Climate data for Wuqi, elevation 1,331 m (4,367 ft), (1991–2020 normals, extremes 1981–2010)
| Month | Jan | Feb | Mar | Apr | May | Jun | Jul | Aug | Sep | Oct | Nov | Dec | Year |
| Record high °C (°F) | 16.1 (61.0) | 19.9 (67.8) | 28.1 (82.6) | 33.6 (92.5) | 34.6 (94.3) | 36.7 (98.1) | 38.3 (100.9) | 34.0 (93.2) | 33.7 (92.7) | 28.0 (82.4) | 23.2 (73.8) | 15.5 (59.9) | 38.3 (100.9) |
| Mean daily maximum °C (°F) | 1.8 (35.2) | 5.8 (42.4) | 11.9 (53.4) | 18.9 (66.0) | 23.7 (74.7) | 27.7 (81.9) | 28.8 (83.8) | 26.8 (80.2) | 21.8 (71.2) | 16.1 (61.0) | 9.6 (49.3) | 3.3 (37.9) | 16.4 (61.4) |
| Daily mean °C (°F) | −7.2 (19.0) | −2.8 (27.0) | 3.5 (38.3) | 10.5 (50.9) | 15.8 (60.4) | 20.2 (68.4) | 22.0 (71.6) | 20.3 (68.5) | 15.0 (59.0) | 8.2 (46.8) | 1.1 (34.0) | −5.5 (22.1) | 8.4 (47.2) |
| Mean daily minimum °C (°F) | −13.6 (7.5) | −9.2 (15.4) | −3.2 (26.2) | 2.9 (37.2) | 8.2 (46.8) | 13 (55) | 16.4 (61.5) | 15.4 (59.7) | 10.1 (50.2) | 2.7 (36.9) | −4.7 (23.5) | −11.6 (11.1) | 2.2 (35.9) |
| Record low °C (°F) | −26.3 (−15.3) | −22.6 (−8.7) | −18.3 (−0.9) | −9.9 (14.2) | −3.3 (26.1) | 4.0 (39.2) | 7.3 (45.1) | 5.0 (41.0) | −3.1 (26.4) | −11.1 (12.0) | −17.8 (0.0) | −28.5 (−19.3) | −28.5 (−19.3) |
| Average precipitation mm (inches) | 2.9 (0.11) | 4.7 (0.19) | 10.7 (0.42) | 23.8 (0.94) | 37.8 (1.49) | 53.4 (2.10) | 103.6 (4.08) | 111.6 (4.39) | 69.2 (2.72) | 30.4 (1.20) | 11.8 (0.46) | 2.3 (0.09) | 462.2 (18.19) |
| Average precipitation days (≥ 0.1 mm) | 2.7 | 3.5 | 4.3 | 5.7 | 7.4 | 9.2 | 12.5 | 12.9 | 10.6 | 8.0 | 4.5 | 1.8 | 83.1 |
| Average snowy days | 5.2 | 5.7 | 4.0 | 1.0 | 0 | 0 | 0 | 0 | 0 | 1.0 | 3.5 | 4.2 | 24.6 |
| Average relative humidity (%) | 55 | 52 | 49 | 46 | 49 | 56 | 67 | 72 | 74 | 70 | 63 | 57 | 59 |
| Mean monthly sunshine hours | 202.0 | 188.0 | 220.2 | 234.2 | 255.4 | 248.6 | 237.1 | 213.4 | 171.4 | 189.9 | 192.9 | 197.6 | 2,550.7 |
| Percentage possible sunshine | 65 | 61 | 59 | 59 | 58 | 57 | 54 | 51 | 47 | 55 | 64 | 66 | 58 |
Source: China Meteorological Administration

==History==
On October 19, 1935, forces belonging to the Chinese Soviet Republic captured the area.
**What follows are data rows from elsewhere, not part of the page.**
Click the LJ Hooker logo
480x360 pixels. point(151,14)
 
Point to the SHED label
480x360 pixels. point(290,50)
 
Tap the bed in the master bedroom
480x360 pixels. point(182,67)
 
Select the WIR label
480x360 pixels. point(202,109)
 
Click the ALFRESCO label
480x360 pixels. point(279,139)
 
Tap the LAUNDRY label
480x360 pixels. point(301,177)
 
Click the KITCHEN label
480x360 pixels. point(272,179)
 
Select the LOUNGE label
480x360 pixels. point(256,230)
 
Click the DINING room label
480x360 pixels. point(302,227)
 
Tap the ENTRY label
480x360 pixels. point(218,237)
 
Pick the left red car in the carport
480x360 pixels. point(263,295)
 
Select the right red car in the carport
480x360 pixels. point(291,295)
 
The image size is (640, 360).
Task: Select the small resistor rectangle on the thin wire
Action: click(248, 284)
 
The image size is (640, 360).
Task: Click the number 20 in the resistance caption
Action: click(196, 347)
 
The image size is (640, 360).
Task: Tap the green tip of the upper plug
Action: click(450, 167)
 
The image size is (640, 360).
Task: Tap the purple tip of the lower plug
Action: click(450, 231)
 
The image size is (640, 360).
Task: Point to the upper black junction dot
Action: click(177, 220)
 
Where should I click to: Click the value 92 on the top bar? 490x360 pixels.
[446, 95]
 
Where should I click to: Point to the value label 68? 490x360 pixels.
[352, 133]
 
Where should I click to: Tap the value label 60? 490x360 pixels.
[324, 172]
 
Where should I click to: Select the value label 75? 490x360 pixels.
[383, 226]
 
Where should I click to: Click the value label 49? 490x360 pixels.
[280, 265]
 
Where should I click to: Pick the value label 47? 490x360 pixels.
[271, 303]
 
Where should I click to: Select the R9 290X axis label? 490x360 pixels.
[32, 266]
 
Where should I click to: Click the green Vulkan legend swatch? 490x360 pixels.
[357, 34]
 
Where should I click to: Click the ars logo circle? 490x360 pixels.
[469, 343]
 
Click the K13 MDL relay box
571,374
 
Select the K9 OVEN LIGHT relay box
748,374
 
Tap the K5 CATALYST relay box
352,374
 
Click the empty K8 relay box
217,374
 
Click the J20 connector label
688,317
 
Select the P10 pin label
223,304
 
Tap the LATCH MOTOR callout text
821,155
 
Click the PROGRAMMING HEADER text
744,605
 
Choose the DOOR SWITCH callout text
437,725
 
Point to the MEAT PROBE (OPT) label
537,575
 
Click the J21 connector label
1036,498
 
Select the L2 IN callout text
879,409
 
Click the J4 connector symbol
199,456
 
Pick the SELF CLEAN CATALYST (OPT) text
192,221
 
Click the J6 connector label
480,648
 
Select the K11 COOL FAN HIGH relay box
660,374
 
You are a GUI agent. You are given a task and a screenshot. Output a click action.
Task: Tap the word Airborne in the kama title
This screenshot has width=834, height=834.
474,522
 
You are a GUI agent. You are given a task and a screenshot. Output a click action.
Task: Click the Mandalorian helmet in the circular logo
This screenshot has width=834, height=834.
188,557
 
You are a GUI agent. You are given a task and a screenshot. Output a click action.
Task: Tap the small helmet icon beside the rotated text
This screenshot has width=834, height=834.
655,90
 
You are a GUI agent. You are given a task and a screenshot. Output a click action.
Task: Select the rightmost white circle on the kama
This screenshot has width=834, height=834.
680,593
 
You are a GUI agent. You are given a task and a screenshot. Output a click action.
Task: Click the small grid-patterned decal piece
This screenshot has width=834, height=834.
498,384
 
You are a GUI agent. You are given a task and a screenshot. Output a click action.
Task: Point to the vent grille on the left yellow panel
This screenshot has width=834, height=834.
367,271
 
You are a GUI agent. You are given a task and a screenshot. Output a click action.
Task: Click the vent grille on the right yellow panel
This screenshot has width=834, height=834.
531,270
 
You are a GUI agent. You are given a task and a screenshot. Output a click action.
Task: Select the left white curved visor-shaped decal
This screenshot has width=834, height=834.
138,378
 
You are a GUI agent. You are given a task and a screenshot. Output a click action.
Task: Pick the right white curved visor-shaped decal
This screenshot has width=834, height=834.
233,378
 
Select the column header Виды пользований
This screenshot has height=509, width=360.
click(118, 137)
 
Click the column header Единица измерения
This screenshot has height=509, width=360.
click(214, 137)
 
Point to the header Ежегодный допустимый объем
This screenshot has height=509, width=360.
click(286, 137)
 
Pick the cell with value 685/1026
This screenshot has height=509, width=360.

An account of Wuqi (Wu Ch'i, in Wade-Giles Romanization) in 1936 can be found in Edgar Snow's "Red Star over China". At the time, it was the main industrial center of the communist-controlled Shaanxi/Gansu/Ningxia borderlands area, This is where the Red Army's arsenal. cloth, uniform, shoe and stockings factories were at the time. As Edgar Snow noted, the arsenal's products were mostly used to arm the Red guerilla fighters, while the regular Red Army units mostly used weapons captured from the enemy (Kuomintang and warlord) troops. The area was a part of the Shaan-Gan-Ning Border Region.

== Economy ==
As of 2016, Wuqi County had a GDP of 10.8 billion Renminbi. The county's urban residents had a per capita disposable income of 32,883 Yuan, and its agrarian residents had one of 11,538 Yuan.

=== Natural resources ===
The county has deposits of a number of minerals, including coal, petroleum, and gypsum.

== Transportation ==
The county is home the Yan'an-Dingbian Road. The western terminus of the Yanwu Expressway is located in the county.